Am Nachmittag hole ich dann meinen Sohn ab, schaue mir mit ihm die Hausaufgaben an, und manchmal lernen wir für eine Klassenarbeit. Mein Sohn geht auf eine nichtjüdische Schule. Weil es dort keinen Religionsunterricht gibt, kommt einmal in der Woche ein junger Lehrer zu uns nach Hause und unterrichtet ihn.

Abends setze ich mich dann noch einmal an die Arbeit. Wenn es ruhig ist, erledige ich oft Dinge, bei denen man sich konzentrieren muss, etwa Überweisungen.

Hin und wieder reise ich dienstlich auch selbst einmal in eine Stadt, in der wir Touren anbieten. Aber länger als ein, zwei Tage kann ich nicht bleiben, denn ich muss ja meinen Sohn versorgen. Diese Arbeitstage auf Reisen sind besonders anstrengend. Ich sitze dann eben nicht in Marseille am Hafen und trinke Kaffee, sondern hetze von einem Termin zum anderen. Am Ende eines solchen Tages denke ich manchmal: Nie wieder verreisen!

Doch eigentlich zieht es mich durchaus in die Ferne. Manchmal plane ich einen Urlaub und suche verzweifelt einen Ort, an dem ich nichts Jüdisches finde, weil ich wirklich mal Urlaub machen möchte – aber es hat noch nie funktioniert.

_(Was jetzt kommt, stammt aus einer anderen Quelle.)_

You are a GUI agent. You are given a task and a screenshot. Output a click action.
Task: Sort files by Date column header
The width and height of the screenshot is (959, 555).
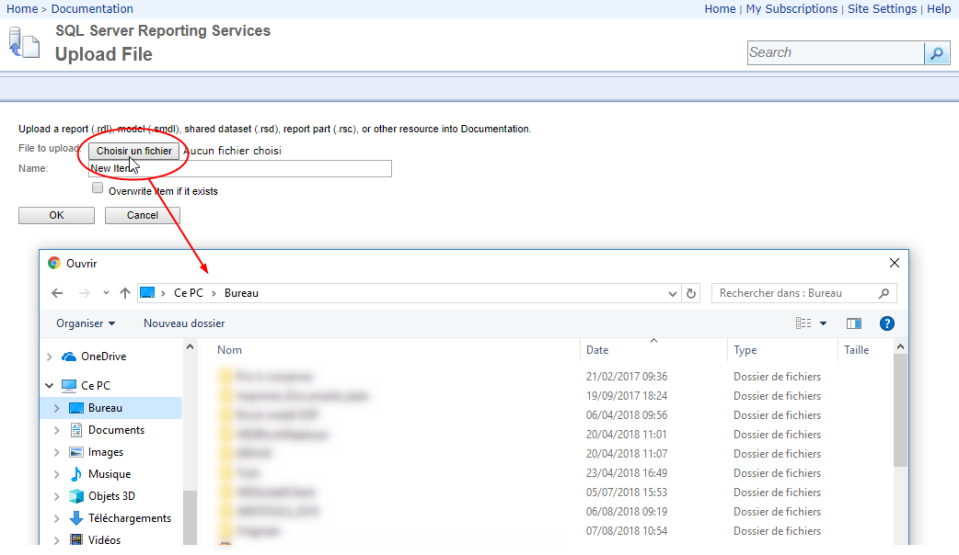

Neben meiner Firma habe ich noch ein Projekt, das allerdings die meiste Zeit in der Schublade liegt: Ich sitze an einer Doktorarbeit. Ich habe Material gesammelt und jemanden gefunden, der das Projekt betreuen würde, und ab und zu schreibe ich auch eine Seite. Das Thema bleibt vorerst geheim, denn ich möchte nicht, dass es mir jemand wegschnappt – ich komme ja nur langsam voran. Aber eines Tages, wenn Milk and Honey Tours so groß ist, dass ich nicht mehr dafür arbeiten muss, dann wird die Doktorarbeit fertig.